By the time Sanders and the mayor finally faced each other over a folding table at the Unitarian Church tempers were hot. Bernie exploited rising local anger by linking the mayor with Antonio Pomerleau, the white-haired godfather of Vermont shopping center development. Pomerleau was leading in efforts to turn Burlington’s largely vacant waterfront into a site for commercial and condominium development.

“I’m not with the big money men,” Paquette protested. Frustrated and desperate to counter-attack, he warned that if Sanders became mayor Burlington would become like Brooklyn.  He looked honestly shocked when people hissed at him.

On March 3, with a few thousand dollars, a handful of volunteers and a vague reform agenda, Bernie Sanders won the race for mayor by just ten votes. Burlington had elected a “radical,” a self-described socialist who was determined to change the course of Vermont history. A Citizens Party candidate for the City Council, Terry Bouricius, meanwhile became the first member of the party elected anywhere in the country. In an odd twist, Bouricius won in Ward Two, the same place that had given Paquette his first term on the City Council 23 years earlier.

Prior to Sanders and the Progressives, Burlington had become a cultural backwater run by an aging generation, unresponsive to the changing needs of the community. If you attended a council meeting the first question often was, “How long have you lived here?” Political competition was the exception. Clannish Democrats and compliant Republicans made the rules.

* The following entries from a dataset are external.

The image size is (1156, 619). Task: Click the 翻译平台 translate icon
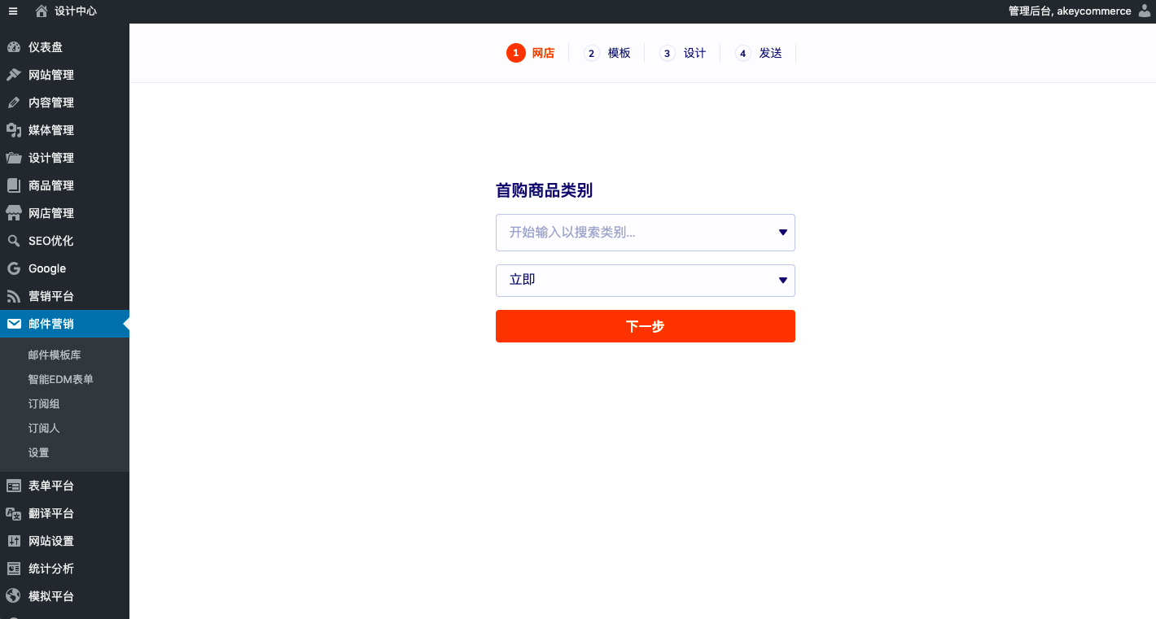pos(14,513)
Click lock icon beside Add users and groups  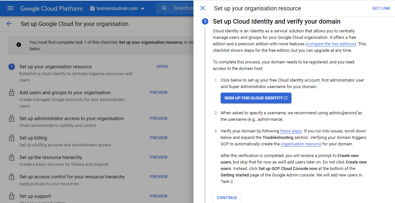coord(12,93)
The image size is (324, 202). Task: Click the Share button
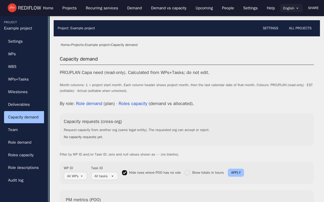click(313, 8)
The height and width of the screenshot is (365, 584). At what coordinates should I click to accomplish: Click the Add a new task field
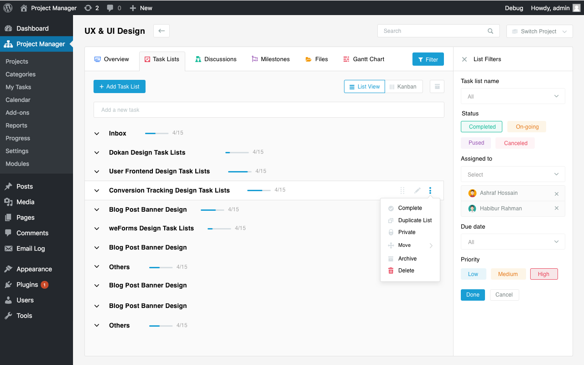[x=269, y=110]
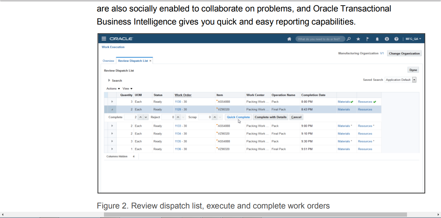This screenshot has height=218, width=441.
Task: Decrease the Complete quantity with down arrow
Action: pos(145,117)
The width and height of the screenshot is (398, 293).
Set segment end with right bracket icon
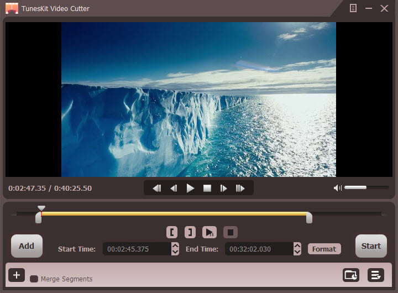(190, 232)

The next three decades proved just how much the political establishment underestimated Sanders’ appeal, not to mention the potential for a progressive movement in the city and across the state. By 2011, the Queen City was known nationally for its radical mystique and “livability,” transformed from a provincial town into a cultural Mecca, socially conscious and highly charged. Over the years Burlington’s progressives not only consolidated a base in local government, they challenged the accepted relationship between communities and the state, and helped fuel a statewide progressive surge. They also weathered the storms of succession struggle.

Three progressive mayors managed Burlington for 29 of the 31 years after Sanders’ first win. Although Democrats continued to dominate the City Council during most of that time, and a Republican candidate for mayor could still win, a multi-party political system had changed the shape and style of city government, and, beyond that, fundamentally altered Vermont’s political landscape.